Dentro de la sala de maestros Iván estaba sumamente pensativo, miraba hacia la nada, seguía intentando procesar la historia que su hermano le contara. No podía caberle en la cabeza toda esa farsa que mantenía con su “novio” y el hecho de que estaba dispuesto ¡a casarse! Tan solo para darle gusto al estúpido engreído ese, le dolió el hecho de que al intentar convencerlo de dejar esa relación su propio hermano lo echara de su casa espetándole que no era capaz de comprenderlo, necesitaba de alguna forma hacerle ver que estaba cometiendo el error de su vida, pero ¿cómo? ¡cómo? Golpeo el puño contra la mesa derramando de esa forma su café.

- Me lleva la chin…

- Oye, oye sí que estas de malas el día de hoy – dijo Ana acercándose a él con un montoncito de servilletas de papel y limpiando el desastre que hiciera su amigo pregunto - ¿te sucede algo? es muy raro verte de malas.

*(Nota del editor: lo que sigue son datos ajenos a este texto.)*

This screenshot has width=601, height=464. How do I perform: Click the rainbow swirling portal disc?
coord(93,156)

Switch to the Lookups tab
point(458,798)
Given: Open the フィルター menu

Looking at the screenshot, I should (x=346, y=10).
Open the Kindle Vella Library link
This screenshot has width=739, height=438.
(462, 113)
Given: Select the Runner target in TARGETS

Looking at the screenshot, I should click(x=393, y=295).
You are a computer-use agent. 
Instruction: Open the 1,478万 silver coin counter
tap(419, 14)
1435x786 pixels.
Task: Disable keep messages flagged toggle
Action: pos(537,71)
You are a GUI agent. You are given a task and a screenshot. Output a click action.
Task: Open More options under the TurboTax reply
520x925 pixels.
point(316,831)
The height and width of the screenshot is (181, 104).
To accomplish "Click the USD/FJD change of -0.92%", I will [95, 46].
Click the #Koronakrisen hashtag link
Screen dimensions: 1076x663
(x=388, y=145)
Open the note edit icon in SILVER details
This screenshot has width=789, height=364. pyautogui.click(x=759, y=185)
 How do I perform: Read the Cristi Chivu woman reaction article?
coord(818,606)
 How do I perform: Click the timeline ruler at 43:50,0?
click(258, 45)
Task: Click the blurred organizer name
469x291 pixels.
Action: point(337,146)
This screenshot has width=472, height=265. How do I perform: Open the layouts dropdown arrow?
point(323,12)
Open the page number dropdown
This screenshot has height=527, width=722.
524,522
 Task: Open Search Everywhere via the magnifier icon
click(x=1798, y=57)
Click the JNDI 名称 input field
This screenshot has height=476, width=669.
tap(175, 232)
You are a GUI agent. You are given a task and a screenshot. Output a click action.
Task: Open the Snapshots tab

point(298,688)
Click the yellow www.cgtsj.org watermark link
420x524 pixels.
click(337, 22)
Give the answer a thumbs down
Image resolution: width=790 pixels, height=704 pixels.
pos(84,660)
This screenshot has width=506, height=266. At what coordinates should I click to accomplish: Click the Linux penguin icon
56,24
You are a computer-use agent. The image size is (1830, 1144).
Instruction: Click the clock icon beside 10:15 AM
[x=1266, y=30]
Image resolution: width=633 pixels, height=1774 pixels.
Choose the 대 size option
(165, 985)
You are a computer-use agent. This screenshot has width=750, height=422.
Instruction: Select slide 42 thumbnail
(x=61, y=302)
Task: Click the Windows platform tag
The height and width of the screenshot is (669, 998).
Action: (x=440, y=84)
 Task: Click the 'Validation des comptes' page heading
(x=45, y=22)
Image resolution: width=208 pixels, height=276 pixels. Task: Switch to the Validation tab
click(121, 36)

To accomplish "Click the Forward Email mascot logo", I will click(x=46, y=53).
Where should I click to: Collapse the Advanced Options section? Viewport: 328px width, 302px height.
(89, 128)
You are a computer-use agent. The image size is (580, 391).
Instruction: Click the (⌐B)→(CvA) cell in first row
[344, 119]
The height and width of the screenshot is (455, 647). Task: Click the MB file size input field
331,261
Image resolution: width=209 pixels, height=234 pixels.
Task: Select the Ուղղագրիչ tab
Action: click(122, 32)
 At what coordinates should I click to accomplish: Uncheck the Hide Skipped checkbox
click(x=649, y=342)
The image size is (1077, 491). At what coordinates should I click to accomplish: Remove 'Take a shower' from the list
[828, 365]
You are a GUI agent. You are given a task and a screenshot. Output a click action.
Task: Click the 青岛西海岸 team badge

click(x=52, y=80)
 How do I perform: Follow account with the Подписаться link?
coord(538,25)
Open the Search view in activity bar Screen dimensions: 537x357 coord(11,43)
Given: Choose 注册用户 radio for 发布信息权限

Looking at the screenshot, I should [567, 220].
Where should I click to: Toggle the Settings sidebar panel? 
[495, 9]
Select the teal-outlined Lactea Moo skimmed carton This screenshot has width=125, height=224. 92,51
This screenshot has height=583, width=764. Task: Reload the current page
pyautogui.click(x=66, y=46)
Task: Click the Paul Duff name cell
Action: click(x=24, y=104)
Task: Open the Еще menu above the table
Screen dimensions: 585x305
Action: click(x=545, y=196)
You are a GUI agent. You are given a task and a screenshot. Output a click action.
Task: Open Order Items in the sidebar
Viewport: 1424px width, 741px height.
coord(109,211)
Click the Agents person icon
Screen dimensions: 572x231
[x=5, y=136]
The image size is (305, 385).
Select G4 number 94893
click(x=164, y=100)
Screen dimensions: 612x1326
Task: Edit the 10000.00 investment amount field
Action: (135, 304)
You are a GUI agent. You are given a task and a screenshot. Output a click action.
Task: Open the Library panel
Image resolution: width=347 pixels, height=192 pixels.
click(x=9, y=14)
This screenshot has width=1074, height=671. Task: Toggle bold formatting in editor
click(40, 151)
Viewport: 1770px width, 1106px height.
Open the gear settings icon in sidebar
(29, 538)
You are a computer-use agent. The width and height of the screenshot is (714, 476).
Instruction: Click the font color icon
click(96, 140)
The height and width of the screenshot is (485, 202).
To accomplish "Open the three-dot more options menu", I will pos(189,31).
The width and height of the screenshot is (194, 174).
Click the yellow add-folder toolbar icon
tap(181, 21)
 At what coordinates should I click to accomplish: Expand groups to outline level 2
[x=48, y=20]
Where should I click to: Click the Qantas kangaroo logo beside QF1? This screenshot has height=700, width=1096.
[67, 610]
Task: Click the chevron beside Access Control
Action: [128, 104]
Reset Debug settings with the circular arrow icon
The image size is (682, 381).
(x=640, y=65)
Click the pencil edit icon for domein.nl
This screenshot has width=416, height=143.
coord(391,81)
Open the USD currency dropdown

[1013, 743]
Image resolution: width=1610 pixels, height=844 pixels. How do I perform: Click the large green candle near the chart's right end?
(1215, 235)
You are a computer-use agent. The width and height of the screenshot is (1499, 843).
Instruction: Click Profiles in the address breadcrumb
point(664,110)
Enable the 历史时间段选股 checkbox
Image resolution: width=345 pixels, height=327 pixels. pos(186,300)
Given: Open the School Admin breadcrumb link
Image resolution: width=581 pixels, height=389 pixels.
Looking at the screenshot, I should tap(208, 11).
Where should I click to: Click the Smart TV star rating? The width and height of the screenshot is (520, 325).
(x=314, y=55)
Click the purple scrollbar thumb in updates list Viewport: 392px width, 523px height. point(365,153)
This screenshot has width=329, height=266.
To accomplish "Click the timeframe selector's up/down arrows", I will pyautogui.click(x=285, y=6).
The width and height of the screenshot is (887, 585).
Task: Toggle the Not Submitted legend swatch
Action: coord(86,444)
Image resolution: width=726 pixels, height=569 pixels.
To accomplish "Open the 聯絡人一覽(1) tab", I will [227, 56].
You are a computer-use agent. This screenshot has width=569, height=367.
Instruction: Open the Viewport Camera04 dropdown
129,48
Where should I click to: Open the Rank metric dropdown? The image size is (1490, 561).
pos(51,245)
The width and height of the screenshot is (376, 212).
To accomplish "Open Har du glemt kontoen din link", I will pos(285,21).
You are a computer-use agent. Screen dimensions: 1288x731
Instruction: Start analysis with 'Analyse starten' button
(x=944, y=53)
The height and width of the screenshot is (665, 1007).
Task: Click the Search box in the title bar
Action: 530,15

- No, no es nada – dijo ayudando a limpiar su desastre.

- ¿Quieres que platiquemos? – le pregunto sin mirarlo.

- No, por el momento no, para serte honesto quisiera estar a solas un rato.

- Si eso es lo que deseas adelante – se volvió a mirarlo y le acaricio la mejilla mientras le sonreía – me voy entonces.

- Gracias – le respondió suspirando por lo bajo.

Sin duda alguna Iván tenía ganas de platicar con alguien y sabía con quien debía hacerlo

****

Me desvié de mi camino y dirigí mis pasos al edificio de Laura, tenía que verla, en verdad necesitaba verla, ya buscaría una excusa para sacarla del salón, al llegar a la escalera mi celular timbro.

- Bueno

- Hola preciosa necesito hablar contigo ¿puedo verte hoy por la noche?

- Pareces ansioso ¿estás bien?

- En realidad no, es por eso que necesito hablarte.

- De acuerdo – levante la mirada y vi a uno de mis alumnos que me hacia señales con la mano - ¿a qué hora te espero en casa? – me encamine rumbo al laboratorio.

La vi desde la esquina de los baños de los hombres, el corazón me latió deprisa, me preguntaba si Karla habría ido a mi salón a buscarme, miles de preguntas cruzaron por mi mente, me sentí vulnerable ante mi propio sentimiento, al salir de ese pasillo pude verla todavía me detuve y la contemple, su alta figura, su caminar firme y seguro, su cabello reluciente al sol, el corazón me golpeaba con fuerza, me embargo un sentimiento tan extraño, que empecé a caminar hacía ella cada vez un poco más rápido, ¿qué era esta extraña sensación que me estaba oprimiendo el pecho al grado de dificultarme respirar?, no lo sabía no lo comprendía no podía entenderlo sin embargo estaba corriendo tras ella, ¿qué sucedía conmigo?, ¿por qué estaba haciendo eso?, ¿es que acaso no me importaba si alguien me miraba y se preguntaba de mi extraño comportamiento?, ¡no lo sabía!... simplemente necesitaba alcanzarla y así lo hice al llegar al área de los laboratorios la tome de la mano.

- Laura – me dijo al volver el rostro me sonrió por un instante y acto seguido pude notar su gesto de extrañeza - ¿sucede algo? – me pregunto posando su mano sobre mi hombro.

- Maestra – dijo un chico asomándose por la puerta – ya todos acabamos ¿nos podemos ir ya?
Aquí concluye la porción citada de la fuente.